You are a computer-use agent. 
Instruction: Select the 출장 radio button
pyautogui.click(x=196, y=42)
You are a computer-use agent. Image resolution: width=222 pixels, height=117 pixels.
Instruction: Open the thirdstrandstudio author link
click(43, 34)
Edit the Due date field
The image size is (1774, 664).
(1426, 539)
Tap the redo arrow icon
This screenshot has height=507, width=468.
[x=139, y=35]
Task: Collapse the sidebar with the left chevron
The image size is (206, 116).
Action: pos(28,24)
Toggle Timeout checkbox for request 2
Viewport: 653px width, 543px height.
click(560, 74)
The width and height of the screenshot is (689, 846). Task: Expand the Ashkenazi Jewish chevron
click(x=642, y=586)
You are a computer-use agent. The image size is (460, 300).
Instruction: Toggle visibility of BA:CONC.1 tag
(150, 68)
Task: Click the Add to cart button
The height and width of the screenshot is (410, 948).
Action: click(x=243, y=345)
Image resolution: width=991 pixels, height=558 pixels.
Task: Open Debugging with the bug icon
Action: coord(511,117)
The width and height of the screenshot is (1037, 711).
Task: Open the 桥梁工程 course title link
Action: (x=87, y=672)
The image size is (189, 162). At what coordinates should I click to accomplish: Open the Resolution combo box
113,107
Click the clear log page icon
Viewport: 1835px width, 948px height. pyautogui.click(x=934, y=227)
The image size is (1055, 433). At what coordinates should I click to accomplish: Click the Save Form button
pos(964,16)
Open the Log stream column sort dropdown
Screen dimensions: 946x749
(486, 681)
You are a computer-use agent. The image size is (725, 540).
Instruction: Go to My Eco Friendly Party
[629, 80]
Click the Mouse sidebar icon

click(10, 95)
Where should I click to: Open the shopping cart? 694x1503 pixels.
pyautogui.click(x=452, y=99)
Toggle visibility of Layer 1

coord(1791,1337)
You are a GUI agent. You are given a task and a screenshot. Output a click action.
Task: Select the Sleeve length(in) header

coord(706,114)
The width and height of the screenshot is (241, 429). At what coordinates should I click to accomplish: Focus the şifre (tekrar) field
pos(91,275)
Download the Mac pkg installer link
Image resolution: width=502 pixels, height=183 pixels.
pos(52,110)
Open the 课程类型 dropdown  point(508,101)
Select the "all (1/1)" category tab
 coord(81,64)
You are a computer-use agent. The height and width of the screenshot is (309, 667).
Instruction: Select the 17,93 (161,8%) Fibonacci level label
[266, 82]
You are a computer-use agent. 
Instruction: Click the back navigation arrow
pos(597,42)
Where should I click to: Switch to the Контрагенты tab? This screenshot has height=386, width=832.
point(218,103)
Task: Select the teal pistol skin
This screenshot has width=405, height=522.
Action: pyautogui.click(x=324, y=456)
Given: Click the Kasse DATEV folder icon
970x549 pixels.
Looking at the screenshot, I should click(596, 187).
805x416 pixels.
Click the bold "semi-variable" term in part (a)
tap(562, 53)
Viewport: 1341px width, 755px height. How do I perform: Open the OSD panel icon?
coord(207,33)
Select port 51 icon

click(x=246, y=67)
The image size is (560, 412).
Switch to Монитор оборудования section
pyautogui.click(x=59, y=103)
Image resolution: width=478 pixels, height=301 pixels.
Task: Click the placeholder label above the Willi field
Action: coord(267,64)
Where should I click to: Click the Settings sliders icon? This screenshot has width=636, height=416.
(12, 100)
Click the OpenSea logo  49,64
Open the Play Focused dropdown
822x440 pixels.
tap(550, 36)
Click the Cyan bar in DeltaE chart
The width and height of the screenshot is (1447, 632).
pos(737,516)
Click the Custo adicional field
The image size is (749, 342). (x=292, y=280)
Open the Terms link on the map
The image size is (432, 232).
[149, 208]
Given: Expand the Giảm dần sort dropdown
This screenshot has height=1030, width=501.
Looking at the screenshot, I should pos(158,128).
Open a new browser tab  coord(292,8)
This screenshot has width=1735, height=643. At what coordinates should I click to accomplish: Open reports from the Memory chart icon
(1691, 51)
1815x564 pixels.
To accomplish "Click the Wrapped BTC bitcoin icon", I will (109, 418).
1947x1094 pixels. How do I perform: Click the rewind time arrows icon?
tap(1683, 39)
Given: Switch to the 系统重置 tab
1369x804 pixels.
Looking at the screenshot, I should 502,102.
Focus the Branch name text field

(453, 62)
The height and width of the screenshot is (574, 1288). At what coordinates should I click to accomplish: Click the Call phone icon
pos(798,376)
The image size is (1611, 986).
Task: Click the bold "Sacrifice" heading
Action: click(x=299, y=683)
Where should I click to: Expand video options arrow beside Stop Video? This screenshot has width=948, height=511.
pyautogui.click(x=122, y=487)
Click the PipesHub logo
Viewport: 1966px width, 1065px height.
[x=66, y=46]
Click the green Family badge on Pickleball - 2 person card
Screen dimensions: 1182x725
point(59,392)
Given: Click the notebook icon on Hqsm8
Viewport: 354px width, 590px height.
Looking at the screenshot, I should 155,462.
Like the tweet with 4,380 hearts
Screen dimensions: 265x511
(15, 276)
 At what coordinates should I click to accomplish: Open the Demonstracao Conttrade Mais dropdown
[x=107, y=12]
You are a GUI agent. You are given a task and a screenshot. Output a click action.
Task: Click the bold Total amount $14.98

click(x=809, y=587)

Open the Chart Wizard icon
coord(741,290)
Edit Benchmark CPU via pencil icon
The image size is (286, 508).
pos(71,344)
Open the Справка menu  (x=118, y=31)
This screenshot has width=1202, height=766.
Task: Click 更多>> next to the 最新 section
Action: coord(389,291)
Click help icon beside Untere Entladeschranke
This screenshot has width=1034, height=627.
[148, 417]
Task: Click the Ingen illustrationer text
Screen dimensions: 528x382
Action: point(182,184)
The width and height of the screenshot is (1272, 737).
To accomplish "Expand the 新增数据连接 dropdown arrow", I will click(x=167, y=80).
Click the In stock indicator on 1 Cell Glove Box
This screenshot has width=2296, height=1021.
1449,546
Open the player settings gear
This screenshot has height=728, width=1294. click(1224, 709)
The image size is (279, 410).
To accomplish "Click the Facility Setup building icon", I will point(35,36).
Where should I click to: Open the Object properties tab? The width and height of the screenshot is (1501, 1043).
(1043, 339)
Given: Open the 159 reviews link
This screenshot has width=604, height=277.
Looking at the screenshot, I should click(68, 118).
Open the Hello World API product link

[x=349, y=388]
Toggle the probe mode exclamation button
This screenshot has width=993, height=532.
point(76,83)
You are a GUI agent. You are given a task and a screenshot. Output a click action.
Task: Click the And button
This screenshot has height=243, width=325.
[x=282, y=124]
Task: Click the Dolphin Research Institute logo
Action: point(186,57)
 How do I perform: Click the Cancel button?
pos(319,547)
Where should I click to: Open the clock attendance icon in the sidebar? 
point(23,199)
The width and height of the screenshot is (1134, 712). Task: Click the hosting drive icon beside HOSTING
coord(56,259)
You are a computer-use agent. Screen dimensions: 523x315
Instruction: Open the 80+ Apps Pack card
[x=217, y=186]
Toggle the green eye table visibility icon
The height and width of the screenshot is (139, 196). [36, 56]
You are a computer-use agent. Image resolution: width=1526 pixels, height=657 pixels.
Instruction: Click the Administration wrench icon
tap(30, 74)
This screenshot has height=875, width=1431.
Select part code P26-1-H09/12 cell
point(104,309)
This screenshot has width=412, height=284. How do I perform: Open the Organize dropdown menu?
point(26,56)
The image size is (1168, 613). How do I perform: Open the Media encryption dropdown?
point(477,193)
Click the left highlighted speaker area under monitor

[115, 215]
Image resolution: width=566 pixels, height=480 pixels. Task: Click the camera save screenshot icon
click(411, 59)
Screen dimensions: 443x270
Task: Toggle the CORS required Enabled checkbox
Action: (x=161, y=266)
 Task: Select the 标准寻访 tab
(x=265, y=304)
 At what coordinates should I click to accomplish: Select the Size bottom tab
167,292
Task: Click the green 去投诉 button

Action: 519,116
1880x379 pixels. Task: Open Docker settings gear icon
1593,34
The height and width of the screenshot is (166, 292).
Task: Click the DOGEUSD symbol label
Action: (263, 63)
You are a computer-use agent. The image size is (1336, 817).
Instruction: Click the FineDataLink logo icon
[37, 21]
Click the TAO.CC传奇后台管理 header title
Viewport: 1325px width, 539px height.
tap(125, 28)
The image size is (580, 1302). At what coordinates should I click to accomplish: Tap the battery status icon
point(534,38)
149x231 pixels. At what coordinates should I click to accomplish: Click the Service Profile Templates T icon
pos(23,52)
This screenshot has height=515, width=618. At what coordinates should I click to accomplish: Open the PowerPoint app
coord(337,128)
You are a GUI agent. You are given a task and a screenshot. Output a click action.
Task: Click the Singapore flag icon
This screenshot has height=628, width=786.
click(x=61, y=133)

* _TASK DETAILS_
Put the lines into a Markdown table with the columns "Row" and "Line". Cover the lines from the start of the records up to and including the line with "click(x=642, y=586)", and leave out any blank lines.

* _SOLUTION_
| Row | Line |
|---|---|
| 1 | You are a computer-use agent.  |
| 2 | Instruction: Select the 출장 radio button |
| 3 | pyautogui.click(x=196, y=42) |
| 4 | You are a computer-use agent. Image resolution: width=222 pixels, height=117 pixels. |
| 5 | Instruction: Open the thirdstrandstudio author link |
| 6 | click(43, 34) |
| 7 | Edit the Due date field |
| 8 | The image size is (1774, 664). |
| 9 | (1426, 539) |
| 10 | Tap the redo arrow icon |
| 11 | This screenshot has height=507, width=468. |
| 12 | [x=139, y=35] |
| 13 | Task: Collapse the sidebar with the left chevron |
| 14 | The image size is (206, 116). |
| 15 | Action: pos(28,24) |
| 16 | Toggle Timeout checkbox for request 2 |
| 17 | Viewport: 653px width, 543px height. |
| 18 | click(560, 74) |
| 19 | The width and height of the screenshot is (689, 846). Task: Expand the Ashkenazi Jewish chevron |
| 20 | click(x=642, y=586) |